Here we have an action on a $15,000 promissory note payable on demand after December 30, 1966. Default judgments have been entered against the maker Seaboard Capital Corp., and the guarantors Allan Frank and Peter S. Myers, in a previous action on this note. Only guarantor Bernard Shwidock is now defending this case.
Shwidock’s primary defense is that the court lacks personal jurisdiction because his summons was improperly served upon him.
The summons was served on Shwidock personally on April 4, 1973 when he was a resident of New Jersey. The summons was served while he was in New York voluntarily attending a traverse hearing in a previous action based on this same note.
Under most general circumstances, New York exempts from service of civil process a nonresident party or witness who comes to the State voluntarily to attend court. This rule allows nonresidents to participate in New York trials without fear that they are subjecting themselves to other lawsuits here. It is calculated "to encourage voluntary attendance upon courts and to expedite the administration of justice.” (Netograph Mfg. Co. v Scrugham, 197 NY 377, 380.)

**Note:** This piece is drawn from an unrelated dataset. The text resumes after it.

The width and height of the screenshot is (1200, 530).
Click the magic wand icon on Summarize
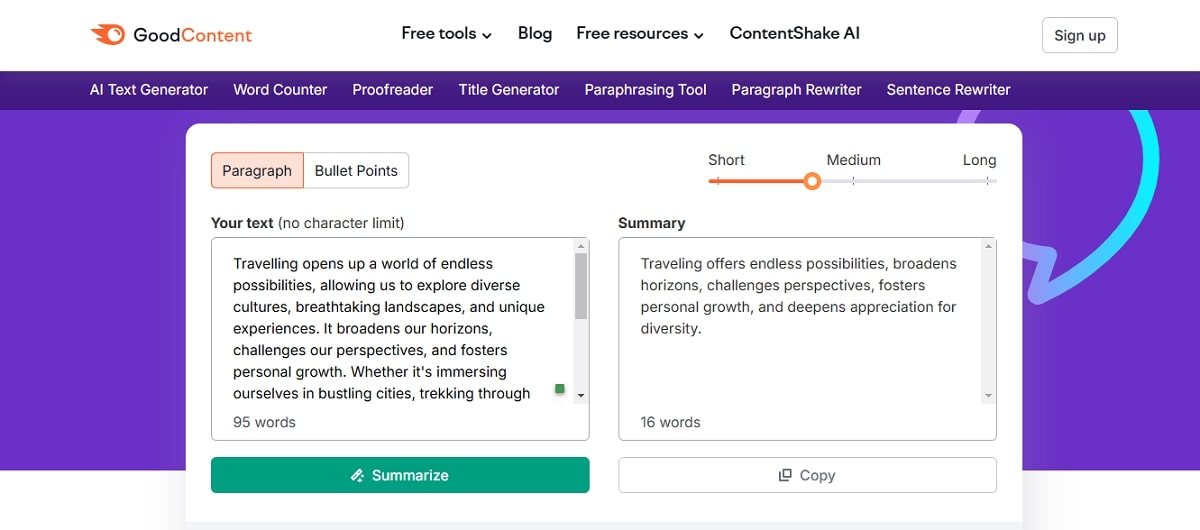[358, 476]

However, this cloak of immunity does not cover Bernard Shwidock in this case. The immunity rule does not apply to all nonresidents, nor to all cases. An out-of-stater who is otherwise readily amenable to service does not need this rule to encourage his in-State appearance, and so he cannot claim its protection. (Chauvin v Dayon, 14 AD2d 146.)
In this case, Shwidock could have been served anywhere, and the court would have obtained jurisdiction over him pursuant to CPLR 302 (subd [a], par 1). New York’s long-arm statute gives jurisdiction over nondomiciliaries for actions arising out of business they transact here. This case concerns a note which Shwidock signed in New York. He signed both as president of a New York corporation and as an individual. The corporate business and Shwidock’s personal economic activity all took place in New York. The transaction in question was totally New York contacted. Under CPLR 302 (subd [a], par 1), this suit could have been commenced by appropriate service anywhere.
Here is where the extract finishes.